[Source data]
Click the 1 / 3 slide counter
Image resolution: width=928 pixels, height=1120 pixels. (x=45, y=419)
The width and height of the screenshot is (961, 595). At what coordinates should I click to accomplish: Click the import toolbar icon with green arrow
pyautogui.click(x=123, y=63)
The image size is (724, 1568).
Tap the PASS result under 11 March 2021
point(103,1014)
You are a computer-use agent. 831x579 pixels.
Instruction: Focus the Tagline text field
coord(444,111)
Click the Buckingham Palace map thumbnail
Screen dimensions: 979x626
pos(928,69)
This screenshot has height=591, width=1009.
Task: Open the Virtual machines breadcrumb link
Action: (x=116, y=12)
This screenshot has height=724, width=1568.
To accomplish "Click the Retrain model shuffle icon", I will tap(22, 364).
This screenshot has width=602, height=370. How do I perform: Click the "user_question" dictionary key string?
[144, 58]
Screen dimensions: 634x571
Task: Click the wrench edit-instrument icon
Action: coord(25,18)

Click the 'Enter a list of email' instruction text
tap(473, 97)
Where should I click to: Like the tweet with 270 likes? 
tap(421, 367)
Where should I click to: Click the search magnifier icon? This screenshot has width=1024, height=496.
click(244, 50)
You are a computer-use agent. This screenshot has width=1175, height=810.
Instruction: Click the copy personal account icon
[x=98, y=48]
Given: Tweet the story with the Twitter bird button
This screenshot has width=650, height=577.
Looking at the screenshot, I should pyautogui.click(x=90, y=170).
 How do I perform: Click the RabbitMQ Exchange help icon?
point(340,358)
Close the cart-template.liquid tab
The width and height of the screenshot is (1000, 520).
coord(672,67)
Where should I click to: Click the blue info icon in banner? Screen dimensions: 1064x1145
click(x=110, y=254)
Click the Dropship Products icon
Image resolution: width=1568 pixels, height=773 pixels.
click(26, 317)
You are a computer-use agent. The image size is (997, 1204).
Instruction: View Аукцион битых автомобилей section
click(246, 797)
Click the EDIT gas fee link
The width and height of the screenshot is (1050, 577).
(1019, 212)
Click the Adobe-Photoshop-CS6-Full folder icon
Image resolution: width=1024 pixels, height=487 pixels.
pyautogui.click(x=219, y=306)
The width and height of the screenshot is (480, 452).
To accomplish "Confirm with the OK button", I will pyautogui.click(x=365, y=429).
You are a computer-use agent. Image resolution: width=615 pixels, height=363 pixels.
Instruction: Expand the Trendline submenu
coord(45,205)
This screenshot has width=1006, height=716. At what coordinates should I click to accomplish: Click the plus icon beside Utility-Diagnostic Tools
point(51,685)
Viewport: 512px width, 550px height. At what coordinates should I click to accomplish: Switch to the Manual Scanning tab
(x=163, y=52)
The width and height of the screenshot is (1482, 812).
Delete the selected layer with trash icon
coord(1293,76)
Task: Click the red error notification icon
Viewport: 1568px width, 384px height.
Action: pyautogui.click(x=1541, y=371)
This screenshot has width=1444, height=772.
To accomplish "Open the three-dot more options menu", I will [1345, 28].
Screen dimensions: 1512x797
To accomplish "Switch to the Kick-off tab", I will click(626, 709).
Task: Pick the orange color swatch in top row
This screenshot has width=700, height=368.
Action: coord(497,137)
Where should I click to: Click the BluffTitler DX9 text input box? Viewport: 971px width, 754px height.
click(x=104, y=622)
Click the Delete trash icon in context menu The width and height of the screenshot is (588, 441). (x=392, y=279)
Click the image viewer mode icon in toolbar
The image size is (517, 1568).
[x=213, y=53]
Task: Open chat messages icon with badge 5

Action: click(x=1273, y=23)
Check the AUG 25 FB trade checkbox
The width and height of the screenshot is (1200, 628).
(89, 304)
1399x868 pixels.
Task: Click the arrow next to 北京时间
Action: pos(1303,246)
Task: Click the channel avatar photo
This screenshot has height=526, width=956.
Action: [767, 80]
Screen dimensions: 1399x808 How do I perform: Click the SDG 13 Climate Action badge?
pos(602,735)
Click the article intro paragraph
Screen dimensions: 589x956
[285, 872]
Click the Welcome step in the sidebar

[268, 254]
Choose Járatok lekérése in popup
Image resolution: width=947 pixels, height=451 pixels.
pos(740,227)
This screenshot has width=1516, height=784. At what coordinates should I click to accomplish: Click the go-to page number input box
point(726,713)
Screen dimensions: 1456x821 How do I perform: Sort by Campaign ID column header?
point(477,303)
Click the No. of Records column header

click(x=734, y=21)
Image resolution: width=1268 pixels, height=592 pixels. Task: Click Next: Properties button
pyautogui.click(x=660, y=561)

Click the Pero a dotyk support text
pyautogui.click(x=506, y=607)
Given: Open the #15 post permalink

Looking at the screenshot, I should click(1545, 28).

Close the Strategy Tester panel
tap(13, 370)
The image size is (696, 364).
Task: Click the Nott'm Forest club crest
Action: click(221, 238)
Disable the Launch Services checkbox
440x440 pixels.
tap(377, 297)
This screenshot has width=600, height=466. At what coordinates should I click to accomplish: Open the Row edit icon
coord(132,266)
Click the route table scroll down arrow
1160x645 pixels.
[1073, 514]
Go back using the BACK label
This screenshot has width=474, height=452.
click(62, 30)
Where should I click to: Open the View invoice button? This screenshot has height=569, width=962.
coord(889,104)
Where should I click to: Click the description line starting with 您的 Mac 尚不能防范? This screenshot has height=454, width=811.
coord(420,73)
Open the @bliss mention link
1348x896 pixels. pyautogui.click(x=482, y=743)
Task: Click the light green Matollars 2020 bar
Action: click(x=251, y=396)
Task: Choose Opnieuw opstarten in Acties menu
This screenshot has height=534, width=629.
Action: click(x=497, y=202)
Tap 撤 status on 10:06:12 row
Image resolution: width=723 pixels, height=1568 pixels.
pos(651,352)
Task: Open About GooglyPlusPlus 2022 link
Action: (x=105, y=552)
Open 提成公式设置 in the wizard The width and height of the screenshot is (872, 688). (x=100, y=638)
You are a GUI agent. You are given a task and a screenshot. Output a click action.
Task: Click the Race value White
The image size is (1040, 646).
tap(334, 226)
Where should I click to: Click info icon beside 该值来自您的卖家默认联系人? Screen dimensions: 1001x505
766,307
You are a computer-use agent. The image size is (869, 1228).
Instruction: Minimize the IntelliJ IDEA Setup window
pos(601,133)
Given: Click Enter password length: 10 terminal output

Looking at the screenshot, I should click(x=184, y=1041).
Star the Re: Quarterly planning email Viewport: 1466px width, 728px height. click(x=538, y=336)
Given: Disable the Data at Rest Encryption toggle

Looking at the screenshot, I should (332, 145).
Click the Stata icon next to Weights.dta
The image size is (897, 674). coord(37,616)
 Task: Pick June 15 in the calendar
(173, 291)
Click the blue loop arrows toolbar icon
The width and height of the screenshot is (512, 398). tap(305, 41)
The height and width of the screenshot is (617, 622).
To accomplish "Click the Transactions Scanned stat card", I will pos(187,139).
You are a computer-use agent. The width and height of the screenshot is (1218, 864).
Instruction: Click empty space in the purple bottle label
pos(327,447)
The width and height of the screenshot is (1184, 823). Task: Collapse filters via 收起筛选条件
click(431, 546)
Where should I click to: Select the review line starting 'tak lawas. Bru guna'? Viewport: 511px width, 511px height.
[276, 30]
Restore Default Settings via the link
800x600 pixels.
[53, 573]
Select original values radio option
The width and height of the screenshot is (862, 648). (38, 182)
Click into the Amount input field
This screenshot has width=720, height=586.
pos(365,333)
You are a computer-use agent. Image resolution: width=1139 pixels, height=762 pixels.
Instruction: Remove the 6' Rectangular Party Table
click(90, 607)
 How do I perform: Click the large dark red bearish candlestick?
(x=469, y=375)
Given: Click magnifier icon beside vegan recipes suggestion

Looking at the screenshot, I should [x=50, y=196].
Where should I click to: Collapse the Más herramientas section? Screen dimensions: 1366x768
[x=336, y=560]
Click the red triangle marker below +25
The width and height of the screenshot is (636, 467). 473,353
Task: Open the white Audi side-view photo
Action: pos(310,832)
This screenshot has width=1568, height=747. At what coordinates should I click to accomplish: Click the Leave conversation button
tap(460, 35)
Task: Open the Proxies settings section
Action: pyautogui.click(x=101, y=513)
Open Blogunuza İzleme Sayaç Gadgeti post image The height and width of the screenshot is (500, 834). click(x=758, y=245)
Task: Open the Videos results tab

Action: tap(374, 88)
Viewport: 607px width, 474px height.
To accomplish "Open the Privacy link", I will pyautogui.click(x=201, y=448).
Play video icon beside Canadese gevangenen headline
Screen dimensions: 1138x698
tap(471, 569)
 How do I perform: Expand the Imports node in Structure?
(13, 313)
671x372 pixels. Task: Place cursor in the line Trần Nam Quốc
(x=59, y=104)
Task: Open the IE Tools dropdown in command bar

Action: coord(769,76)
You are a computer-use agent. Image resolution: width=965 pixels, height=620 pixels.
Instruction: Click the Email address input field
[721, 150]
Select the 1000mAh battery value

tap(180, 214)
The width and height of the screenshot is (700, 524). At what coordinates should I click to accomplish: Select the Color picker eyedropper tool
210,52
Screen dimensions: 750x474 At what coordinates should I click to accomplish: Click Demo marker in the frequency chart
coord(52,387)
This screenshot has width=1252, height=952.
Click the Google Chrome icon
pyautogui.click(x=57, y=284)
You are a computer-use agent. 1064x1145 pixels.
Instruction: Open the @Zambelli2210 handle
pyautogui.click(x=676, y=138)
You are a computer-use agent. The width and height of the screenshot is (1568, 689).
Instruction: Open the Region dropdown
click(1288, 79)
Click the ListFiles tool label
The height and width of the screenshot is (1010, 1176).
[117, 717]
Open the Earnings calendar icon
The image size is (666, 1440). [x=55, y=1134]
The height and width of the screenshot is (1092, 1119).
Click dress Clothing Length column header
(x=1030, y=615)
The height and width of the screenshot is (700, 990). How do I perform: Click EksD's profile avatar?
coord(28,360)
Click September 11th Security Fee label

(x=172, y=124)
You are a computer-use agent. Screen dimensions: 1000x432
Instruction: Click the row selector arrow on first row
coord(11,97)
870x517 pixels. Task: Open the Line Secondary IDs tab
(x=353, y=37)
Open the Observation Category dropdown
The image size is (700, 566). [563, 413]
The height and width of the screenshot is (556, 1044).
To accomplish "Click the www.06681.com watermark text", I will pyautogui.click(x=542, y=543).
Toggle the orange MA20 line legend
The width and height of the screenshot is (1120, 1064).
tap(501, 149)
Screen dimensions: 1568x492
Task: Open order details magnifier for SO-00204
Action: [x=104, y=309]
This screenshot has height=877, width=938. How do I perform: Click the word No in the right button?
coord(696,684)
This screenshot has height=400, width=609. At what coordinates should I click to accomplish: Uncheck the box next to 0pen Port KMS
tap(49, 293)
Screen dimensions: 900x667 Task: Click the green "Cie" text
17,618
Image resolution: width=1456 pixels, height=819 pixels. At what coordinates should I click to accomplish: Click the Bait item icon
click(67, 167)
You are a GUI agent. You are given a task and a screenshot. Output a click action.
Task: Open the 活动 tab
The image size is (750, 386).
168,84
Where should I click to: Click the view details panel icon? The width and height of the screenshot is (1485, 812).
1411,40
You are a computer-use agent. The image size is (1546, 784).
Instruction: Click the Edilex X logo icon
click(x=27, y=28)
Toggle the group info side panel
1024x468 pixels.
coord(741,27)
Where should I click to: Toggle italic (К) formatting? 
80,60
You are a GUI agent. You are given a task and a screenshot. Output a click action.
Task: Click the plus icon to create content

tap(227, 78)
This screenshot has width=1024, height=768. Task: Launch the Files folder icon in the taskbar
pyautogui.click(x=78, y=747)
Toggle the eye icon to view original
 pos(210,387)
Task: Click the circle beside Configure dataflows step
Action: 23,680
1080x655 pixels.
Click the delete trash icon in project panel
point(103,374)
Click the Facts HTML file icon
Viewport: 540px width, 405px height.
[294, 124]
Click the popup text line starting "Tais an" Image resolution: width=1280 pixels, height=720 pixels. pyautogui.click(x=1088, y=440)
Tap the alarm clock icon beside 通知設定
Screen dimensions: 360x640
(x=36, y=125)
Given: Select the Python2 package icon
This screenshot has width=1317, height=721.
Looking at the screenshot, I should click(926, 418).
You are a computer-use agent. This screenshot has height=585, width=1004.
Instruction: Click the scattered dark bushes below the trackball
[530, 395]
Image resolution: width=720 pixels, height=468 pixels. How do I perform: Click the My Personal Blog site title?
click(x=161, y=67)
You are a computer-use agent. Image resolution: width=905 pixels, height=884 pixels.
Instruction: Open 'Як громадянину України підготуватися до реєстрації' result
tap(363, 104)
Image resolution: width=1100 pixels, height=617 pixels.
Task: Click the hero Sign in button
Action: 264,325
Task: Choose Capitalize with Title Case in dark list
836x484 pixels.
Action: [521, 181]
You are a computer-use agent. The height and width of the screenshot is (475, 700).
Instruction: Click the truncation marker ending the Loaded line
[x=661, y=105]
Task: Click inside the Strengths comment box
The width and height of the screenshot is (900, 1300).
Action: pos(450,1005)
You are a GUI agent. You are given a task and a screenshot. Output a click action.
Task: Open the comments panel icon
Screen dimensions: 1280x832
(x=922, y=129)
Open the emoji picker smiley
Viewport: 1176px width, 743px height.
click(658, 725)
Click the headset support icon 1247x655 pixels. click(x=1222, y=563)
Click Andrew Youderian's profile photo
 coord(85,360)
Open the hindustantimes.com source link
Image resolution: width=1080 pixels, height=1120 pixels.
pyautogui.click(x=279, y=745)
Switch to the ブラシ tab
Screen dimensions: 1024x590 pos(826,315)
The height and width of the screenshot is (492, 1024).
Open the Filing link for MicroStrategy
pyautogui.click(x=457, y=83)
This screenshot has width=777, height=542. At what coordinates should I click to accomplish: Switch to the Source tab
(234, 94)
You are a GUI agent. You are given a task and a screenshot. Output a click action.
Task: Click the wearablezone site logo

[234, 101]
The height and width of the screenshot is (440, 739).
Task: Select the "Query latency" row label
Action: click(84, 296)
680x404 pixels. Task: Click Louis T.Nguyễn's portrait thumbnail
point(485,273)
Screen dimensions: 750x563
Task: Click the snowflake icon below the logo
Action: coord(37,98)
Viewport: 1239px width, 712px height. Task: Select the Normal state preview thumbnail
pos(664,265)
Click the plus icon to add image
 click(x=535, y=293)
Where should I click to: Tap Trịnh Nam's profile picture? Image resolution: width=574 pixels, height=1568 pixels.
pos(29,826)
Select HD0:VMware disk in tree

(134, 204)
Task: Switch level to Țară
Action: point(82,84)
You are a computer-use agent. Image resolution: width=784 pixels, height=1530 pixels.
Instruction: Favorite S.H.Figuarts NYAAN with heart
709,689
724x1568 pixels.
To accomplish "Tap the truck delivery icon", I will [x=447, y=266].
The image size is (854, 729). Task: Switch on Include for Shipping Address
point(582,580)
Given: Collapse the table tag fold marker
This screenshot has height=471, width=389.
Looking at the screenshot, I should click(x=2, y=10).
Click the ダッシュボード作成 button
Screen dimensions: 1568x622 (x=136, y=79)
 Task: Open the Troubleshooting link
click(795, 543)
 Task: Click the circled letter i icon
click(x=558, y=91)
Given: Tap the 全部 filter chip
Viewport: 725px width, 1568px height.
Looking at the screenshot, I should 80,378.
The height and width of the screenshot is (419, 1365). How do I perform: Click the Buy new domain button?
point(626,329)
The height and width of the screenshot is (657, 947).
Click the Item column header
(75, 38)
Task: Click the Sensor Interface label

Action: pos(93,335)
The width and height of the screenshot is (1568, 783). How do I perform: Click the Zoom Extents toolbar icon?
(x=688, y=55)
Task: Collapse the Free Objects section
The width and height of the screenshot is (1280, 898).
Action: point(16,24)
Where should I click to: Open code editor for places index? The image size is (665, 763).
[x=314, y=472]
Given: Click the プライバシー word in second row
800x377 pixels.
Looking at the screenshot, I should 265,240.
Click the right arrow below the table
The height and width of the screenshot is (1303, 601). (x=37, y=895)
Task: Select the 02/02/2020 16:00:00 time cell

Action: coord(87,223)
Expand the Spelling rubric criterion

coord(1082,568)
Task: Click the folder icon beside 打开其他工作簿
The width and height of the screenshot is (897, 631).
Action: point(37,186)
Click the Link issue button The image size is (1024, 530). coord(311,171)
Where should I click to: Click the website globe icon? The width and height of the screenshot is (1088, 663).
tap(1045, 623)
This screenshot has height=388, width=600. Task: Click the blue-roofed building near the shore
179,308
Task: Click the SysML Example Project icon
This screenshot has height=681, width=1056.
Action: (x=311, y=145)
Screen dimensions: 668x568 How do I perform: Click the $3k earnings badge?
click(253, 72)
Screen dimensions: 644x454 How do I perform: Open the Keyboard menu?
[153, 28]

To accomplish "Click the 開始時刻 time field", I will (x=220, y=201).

### Task prompt
Copy every line in the entries above that has the string "Choose" in it.

### Answer for the task
Choose Járatok lekérése in popup
Task: Choose Opnieuw opstarten in Acties menu
Task: Choose Capitalize with Title Case in dark list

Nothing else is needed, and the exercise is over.